» Aim of the exercise
Using the data beneath this instruction, retype only the lines from the one that contains "Task: Click the CC BY-SA 3.0 license text" down to the one that contains "You are a computer-use agent. The width", both included, exactly as they appear.

Collected data

────────────────────

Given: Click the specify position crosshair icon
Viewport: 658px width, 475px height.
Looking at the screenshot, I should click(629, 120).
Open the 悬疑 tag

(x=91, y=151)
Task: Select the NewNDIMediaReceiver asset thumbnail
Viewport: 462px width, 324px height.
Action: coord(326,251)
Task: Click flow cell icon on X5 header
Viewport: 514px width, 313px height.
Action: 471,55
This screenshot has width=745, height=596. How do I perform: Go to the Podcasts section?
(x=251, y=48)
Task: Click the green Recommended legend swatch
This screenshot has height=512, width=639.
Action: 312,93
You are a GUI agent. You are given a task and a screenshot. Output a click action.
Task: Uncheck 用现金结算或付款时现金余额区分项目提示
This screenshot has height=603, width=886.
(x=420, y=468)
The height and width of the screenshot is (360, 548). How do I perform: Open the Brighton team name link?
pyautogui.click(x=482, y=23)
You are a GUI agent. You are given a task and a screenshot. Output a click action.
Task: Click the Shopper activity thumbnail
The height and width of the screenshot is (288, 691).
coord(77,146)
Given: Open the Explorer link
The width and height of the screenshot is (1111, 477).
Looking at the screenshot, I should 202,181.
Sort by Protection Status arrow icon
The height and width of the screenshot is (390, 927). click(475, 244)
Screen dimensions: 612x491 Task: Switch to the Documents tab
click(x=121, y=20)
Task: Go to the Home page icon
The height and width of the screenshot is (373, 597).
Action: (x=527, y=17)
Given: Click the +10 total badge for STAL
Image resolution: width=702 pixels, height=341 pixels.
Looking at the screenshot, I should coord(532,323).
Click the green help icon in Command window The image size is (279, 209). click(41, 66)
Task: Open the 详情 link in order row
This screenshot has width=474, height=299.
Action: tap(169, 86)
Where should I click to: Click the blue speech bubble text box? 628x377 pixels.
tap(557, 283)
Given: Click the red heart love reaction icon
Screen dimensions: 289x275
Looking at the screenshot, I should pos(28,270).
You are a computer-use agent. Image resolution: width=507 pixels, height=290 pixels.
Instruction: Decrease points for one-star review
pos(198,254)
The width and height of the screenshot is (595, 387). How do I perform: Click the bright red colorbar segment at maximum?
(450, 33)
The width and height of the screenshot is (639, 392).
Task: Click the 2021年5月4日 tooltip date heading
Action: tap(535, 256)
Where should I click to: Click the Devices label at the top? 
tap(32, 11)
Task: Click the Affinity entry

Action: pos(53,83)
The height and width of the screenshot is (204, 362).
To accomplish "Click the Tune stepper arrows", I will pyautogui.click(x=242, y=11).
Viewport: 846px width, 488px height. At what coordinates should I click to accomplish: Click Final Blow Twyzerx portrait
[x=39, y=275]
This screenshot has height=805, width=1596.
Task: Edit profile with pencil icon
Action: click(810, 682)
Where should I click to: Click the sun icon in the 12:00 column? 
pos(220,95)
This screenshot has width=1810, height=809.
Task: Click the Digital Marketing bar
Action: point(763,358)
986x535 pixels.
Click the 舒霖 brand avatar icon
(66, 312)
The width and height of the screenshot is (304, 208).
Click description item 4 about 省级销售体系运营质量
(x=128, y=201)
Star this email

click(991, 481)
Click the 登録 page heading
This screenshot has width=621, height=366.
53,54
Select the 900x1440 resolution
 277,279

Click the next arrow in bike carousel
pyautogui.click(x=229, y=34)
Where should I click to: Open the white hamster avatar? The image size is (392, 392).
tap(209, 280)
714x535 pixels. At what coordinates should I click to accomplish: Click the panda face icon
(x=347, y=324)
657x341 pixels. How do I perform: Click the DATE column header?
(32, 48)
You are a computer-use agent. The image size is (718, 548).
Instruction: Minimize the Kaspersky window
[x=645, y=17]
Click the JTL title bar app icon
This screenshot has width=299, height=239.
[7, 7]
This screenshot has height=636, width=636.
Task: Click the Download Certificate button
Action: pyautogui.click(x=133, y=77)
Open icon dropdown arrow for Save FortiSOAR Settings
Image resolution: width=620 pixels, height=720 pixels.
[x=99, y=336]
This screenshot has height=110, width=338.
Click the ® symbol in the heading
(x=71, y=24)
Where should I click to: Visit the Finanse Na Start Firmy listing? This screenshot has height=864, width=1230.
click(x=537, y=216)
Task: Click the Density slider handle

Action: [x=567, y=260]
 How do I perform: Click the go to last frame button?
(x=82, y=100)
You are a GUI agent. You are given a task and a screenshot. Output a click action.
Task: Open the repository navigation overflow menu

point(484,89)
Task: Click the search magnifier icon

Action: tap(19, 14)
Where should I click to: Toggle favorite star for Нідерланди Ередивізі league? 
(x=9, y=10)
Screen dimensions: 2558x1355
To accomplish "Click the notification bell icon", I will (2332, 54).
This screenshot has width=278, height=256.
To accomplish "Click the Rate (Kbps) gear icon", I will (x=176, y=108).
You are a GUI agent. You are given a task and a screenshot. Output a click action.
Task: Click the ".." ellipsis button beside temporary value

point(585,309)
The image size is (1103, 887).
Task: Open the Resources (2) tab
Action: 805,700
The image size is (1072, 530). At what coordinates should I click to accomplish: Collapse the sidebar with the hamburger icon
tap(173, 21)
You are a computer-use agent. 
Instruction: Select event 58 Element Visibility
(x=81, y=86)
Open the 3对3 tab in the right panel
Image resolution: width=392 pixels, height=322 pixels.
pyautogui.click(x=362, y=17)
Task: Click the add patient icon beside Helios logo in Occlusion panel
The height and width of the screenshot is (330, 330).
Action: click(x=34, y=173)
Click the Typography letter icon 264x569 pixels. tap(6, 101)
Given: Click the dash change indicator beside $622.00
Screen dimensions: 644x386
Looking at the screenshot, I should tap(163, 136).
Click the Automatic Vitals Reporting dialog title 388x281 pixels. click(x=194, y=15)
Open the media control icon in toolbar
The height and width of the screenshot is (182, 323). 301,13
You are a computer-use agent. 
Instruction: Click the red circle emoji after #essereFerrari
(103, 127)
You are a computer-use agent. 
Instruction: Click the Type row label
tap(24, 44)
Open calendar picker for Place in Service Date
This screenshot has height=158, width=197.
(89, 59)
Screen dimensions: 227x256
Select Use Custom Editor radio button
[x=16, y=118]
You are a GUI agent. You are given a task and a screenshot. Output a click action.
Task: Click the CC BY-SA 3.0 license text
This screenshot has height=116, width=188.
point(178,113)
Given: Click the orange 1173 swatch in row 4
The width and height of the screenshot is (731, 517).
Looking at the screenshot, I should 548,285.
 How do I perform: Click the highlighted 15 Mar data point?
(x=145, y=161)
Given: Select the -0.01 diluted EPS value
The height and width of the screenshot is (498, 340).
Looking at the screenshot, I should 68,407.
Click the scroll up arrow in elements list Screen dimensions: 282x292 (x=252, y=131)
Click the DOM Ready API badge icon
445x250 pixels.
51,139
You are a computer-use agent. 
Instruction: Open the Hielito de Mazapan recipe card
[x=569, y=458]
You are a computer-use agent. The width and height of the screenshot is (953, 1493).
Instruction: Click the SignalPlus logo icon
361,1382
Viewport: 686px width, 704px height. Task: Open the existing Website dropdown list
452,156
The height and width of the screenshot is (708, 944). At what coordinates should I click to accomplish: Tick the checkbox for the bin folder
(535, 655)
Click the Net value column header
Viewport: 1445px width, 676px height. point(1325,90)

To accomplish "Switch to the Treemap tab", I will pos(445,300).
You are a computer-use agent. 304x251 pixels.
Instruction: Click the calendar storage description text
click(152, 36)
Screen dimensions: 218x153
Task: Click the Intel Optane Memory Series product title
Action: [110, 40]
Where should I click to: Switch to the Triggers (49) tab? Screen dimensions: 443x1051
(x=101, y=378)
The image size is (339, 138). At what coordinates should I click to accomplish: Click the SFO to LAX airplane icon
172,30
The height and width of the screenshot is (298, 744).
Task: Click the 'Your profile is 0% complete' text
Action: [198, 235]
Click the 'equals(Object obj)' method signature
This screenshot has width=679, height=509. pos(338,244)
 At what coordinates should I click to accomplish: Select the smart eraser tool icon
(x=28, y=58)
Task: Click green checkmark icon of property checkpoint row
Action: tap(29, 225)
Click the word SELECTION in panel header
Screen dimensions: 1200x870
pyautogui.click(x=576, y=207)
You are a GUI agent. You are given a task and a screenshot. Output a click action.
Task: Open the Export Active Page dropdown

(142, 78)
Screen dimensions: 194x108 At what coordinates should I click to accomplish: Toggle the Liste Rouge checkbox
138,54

────────────────────

» Exercise result
Task: Click the CC BY-SA 3.0 license text
This screenshot has height=116, width=188.
point(178,113)
Given: Click the orange 1173 swatch in row 4
The width and height of the screenshot is (731, 517).
Looking at the screenshot, I should 548,285.
 How do I perform: Click the highlighted 15 Mar data point?
(x=145, y=161)
Given: Select the -0.01 diluted EPS value
The height and width of the screenshot is (498, 340).
Looking at the screenshot, I should 68,407.
Click the scroll up arrow in elements list Screen dimensions: 282x292 (x=252, y=131)
Click the DOM Ready API badge icon
445x250 pixels.
51,139
You are a computer-use agent. 
Instruction: Open the Hielito de Mazapan recipe card
[x=569, y=458]
You are a computer-use agent. The width and height of the screenshot is (953, 1493).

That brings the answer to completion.